The c-kit receptor tyrosine kinase belongs to the PDGF/CSF-1/c-kit receptor subfamily. The kit-ligand, KL, also called steel factor, is synthesized from two alter natively spliced mRNAs as transmembrane proteins that can either be proteolytically cleaved to produce soluble forms of KL or can function as cell-associated molecules. The c-kit receptor kinase and KL are encoded at the white spotting (W) and steel (Sl) loci of the mouse, respectively. Mutations at both the W and the Sl locus cause deficiencies in gametogenesis, melanogenesis and hematopoiesis. The c-kit receptor is expressed in the cellular targets of W and Sl mutations, while KL is expressed in their microenvironment. In melanogenesis, c-kit is expressed in melanoblasts from the time they leave the neural crest and expression continues during embryonic development and in the melanocytes of postnatal animals. In gametogenesis c-kit is expressed in primordial germ cells, in spermatogonia, and in primordial and growing oocytes, implying a role at three distinct stages of gametogenesis.

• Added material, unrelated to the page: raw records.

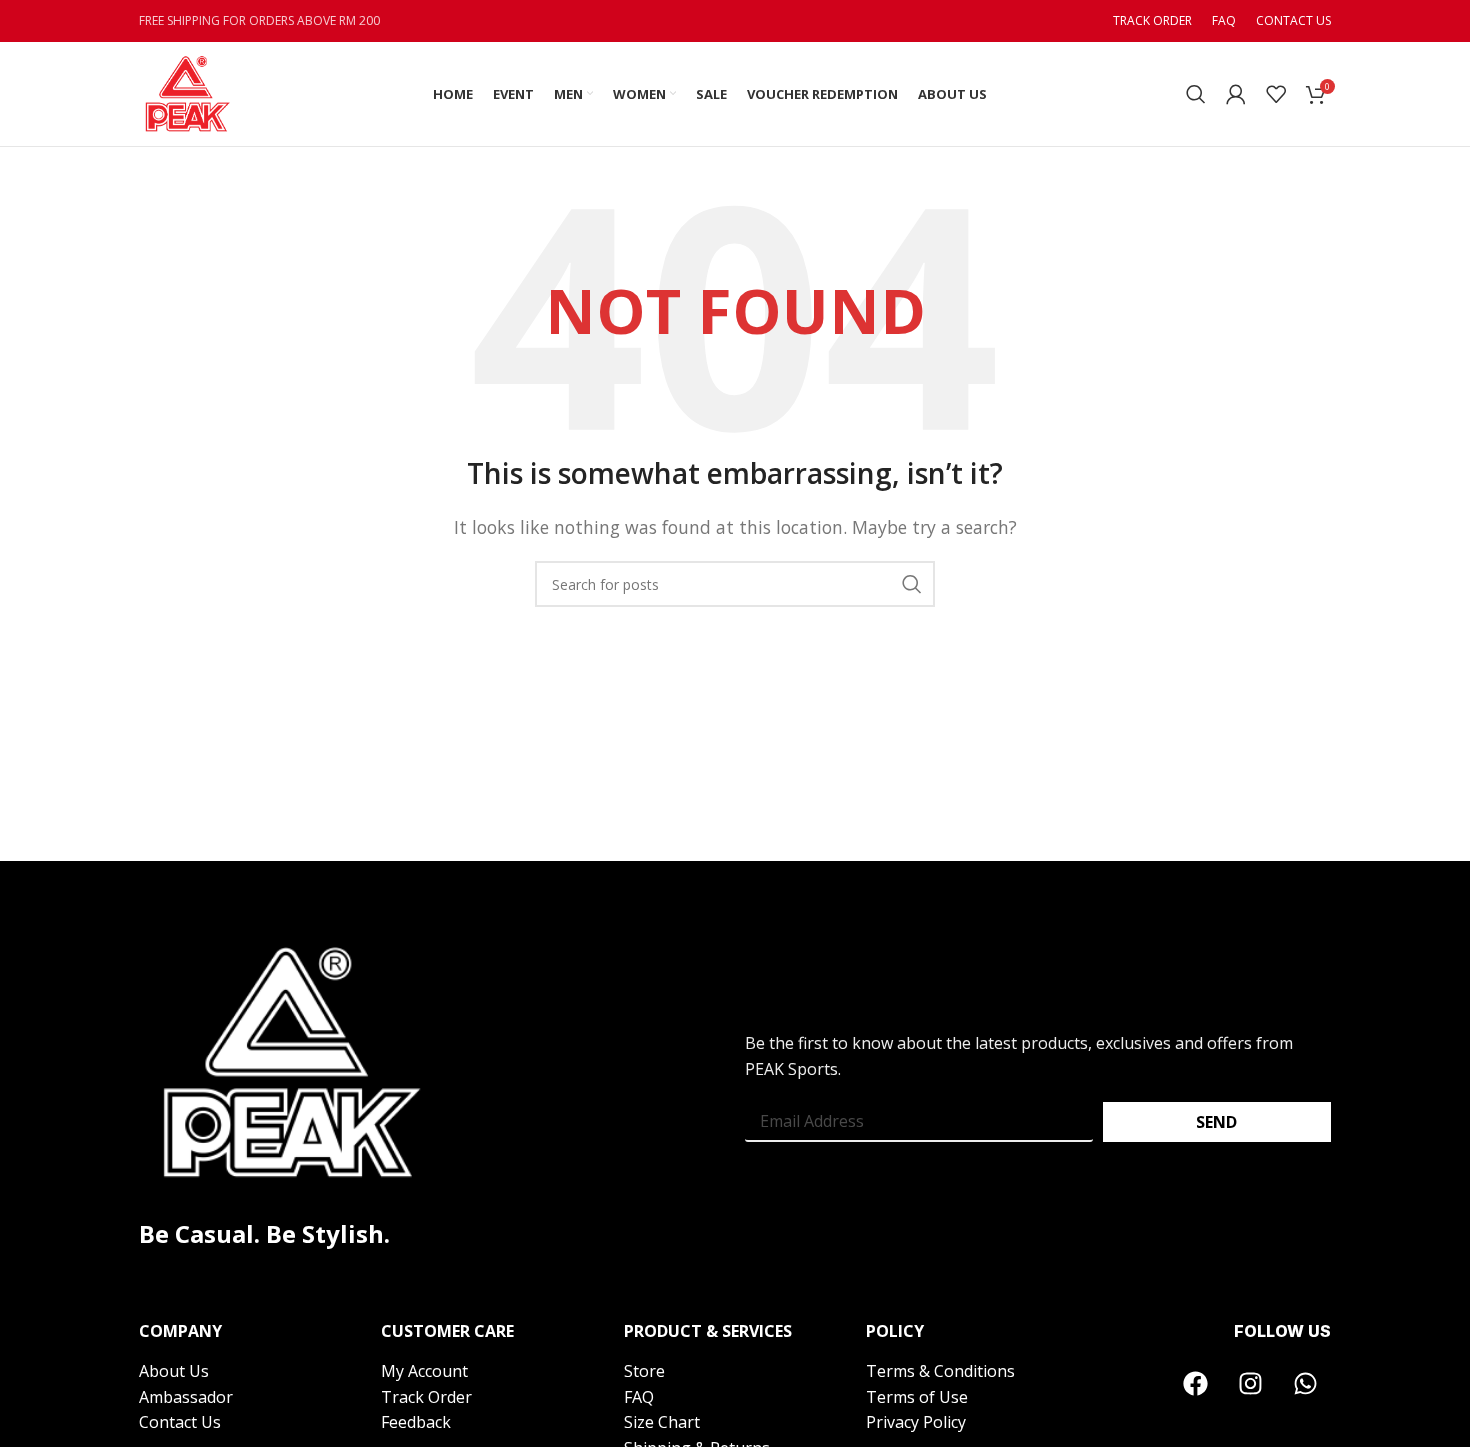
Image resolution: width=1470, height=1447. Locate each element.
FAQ (639, 1397)
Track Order (426, 1397)
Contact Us (180, 1422)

Many mutant alleles are known at W and Sl loci and their phenotypes vary in the degree of severity in the different cellular targets of the mutations. While many W and Sl alleles severely affect primordial germ cells (PGC), several mild Sl alleles have weak effects on PGCs and exhibit differential male or female sterility. Steel Panda (Slpan) is a KL expression mutation in which KL RNA transcript levels are reduced in most tissues analyzed. In female Slpan/Slpan mice, ovarian follicle development is arrested at the one layered cuboidal stage as a result of reduced KL expression in follicle cells, indicating a role for c-kit in oocyte growth.

Wsh is a c-kit expression mutation, which affects mast cells and melanogenesis. While the mast cell defect results from lack of c-kit expression, the pigmentation deficiency appears to stem from ectopic c-kit receptor expression in the somitic dermatome at the time of migration of melanoblasts from the neural crest to the periphery. It is proposed that the ectopic c-kit expression in Wsh mice affects early melanogenesis in a dominant fashion. The “sash” or white belt of Wsh/+ animals and some other mutant mice is explained by the varying density of melanoblasts along the body axis of wild-type embryos.